### Exercise details
From the records below, copy each line in which the string "computer" occurs.

==== Supplied data

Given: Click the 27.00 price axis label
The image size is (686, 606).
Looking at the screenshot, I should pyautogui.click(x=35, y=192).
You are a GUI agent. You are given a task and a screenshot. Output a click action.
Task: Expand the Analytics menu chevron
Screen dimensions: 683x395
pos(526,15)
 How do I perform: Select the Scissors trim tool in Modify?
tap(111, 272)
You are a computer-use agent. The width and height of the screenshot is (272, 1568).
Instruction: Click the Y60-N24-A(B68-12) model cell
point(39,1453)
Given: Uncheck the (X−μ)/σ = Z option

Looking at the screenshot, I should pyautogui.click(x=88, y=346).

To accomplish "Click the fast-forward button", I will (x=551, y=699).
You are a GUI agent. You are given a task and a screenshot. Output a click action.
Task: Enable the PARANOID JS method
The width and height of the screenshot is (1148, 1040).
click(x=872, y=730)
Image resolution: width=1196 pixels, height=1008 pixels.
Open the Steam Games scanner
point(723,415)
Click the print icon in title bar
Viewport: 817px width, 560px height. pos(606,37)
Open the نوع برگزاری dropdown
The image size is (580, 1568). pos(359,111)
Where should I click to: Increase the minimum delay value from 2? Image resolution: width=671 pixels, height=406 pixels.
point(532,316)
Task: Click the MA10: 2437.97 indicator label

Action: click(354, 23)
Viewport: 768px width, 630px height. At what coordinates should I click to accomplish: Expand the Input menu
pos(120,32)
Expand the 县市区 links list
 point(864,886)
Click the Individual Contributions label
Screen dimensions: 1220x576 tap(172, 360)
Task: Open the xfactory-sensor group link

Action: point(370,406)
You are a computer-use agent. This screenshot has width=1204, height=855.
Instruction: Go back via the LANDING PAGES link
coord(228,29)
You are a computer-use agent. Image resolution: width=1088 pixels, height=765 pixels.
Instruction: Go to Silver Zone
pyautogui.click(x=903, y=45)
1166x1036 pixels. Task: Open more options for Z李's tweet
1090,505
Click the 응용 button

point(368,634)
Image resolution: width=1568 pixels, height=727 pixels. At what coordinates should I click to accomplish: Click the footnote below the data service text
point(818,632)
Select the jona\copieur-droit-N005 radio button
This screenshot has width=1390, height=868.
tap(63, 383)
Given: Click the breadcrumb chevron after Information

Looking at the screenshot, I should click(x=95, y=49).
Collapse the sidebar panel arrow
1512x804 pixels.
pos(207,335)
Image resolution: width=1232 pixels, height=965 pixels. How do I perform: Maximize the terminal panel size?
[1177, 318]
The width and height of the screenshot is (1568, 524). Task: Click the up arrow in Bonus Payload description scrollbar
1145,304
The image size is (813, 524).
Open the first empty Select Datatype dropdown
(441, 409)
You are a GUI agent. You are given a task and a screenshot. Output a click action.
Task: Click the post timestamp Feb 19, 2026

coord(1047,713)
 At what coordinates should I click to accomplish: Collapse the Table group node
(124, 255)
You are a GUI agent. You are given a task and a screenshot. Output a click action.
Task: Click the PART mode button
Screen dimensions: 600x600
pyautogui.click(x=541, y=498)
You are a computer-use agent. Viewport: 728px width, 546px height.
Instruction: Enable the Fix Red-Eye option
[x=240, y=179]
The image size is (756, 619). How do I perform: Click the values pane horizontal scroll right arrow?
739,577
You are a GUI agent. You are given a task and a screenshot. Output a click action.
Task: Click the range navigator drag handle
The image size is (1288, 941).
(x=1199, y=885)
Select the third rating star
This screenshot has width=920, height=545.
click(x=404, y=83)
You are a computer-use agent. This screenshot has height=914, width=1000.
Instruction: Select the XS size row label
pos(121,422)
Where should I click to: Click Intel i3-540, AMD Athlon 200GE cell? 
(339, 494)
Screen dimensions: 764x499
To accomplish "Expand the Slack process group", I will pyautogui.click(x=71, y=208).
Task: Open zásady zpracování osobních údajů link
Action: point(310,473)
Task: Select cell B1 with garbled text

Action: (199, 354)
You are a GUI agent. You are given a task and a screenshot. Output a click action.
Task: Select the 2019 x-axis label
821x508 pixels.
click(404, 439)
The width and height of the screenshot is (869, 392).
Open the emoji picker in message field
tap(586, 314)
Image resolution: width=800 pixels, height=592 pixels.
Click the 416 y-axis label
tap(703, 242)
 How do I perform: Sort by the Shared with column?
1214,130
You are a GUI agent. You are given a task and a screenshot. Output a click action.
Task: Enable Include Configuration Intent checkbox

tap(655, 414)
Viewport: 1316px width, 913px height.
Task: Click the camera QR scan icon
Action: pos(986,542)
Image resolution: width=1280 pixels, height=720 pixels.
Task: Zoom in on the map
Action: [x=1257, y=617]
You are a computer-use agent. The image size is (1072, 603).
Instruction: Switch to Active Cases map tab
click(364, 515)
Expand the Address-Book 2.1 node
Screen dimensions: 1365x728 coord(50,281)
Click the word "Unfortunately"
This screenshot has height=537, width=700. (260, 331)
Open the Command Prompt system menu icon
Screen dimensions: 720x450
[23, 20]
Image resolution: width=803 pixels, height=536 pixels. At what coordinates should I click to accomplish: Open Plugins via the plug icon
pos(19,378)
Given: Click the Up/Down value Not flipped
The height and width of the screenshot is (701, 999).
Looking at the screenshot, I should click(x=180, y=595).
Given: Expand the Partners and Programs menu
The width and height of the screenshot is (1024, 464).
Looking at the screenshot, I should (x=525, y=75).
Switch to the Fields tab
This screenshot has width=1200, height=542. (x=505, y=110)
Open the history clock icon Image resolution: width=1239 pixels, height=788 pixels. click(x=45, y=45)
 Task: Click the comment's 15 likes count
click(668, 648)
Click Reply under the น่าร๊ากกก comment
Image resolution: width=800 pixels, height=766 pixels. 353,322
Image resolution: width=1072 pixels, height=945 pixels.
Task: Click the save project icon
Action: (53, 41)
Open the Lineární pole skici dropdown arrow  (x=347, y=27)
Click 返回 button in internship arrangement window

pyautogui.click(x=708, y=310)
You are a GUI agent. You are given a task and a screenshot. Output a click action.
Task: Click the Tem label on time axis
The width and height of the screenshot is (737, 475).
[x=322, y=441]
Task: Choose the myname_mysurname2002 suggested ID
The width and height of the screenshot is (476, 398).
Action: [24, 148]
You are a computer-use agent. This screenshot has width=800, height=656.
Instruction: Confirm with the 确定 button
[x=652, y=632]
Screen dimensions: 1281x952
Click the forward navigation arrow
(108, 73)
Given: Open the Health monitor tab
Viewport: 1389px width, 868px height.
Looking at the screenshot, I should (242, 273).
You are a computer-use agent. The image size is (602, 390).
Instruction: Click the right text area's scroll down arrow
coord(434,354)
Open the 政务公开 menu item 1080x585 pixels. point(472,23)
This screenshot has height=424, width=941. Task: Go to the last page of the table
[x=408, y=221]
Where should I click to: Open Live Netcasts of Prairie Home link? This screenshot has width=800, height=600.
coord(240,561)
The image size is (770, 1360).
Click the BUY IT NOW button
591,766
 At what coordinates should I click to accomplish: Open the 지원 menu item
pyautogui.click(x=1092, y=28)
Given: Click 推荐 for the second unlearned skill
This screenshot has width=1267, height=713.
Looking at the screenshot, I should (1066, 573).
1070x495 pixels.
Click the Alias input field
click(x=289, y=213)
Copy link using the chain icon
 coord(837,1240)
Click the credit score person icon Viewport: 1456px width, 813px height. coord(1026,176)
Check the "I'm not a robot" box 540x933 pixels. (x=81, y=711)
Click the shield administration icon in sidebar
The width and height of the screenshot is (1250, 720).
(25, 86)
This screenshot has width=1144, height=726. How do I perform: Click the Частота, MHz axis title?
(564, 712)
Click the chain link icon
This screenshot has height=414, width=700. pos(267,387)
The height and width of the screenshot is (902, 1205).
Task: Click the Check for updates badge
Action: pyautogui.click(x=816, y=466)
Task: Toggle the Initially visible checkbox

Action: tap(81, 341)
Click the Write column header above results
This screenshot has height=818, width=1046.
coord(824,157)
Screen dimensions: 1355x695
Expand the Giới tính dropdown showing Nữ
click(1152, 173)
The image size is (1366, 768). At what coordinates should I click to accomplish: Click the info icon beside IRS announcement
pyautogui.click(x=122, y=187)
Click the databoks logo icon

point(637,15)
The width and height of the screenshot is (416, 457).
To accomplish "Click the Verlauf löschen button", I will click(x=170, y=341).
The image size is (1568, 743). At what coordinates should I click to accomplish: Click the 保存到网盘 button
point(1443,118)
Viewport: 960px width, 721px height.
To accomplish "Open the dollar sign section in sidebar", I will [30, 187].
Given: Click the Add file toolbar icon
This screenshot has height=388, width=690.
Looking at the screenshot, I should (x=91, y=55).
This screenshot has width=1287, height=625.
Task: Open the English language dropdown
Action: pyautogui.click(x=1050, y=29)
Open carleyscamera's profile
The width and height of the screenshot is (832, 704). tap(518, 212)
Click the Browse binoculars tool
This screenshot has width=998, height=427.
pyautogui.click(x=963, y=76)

========

### Reply
You are a computer-use agent. The width and height of the screenshot is (272, 1568).
You are a computer-use agent. This screenshot has width=1204, height=855.
You are a computer-use agent. Image resolution: width=1088 pixels, height=765 pixels.
You are a computer-use agent. Viewport: 728px width, 546px height.
You are a computer-use agent. This screenshot has height=914, width=1000.
You are a computer-use agent. The image size is (1072, 603).
You are a computer-use agent. This screenshot has width=800, height=656.
You are a computer-use agent. The image size is (602, 390).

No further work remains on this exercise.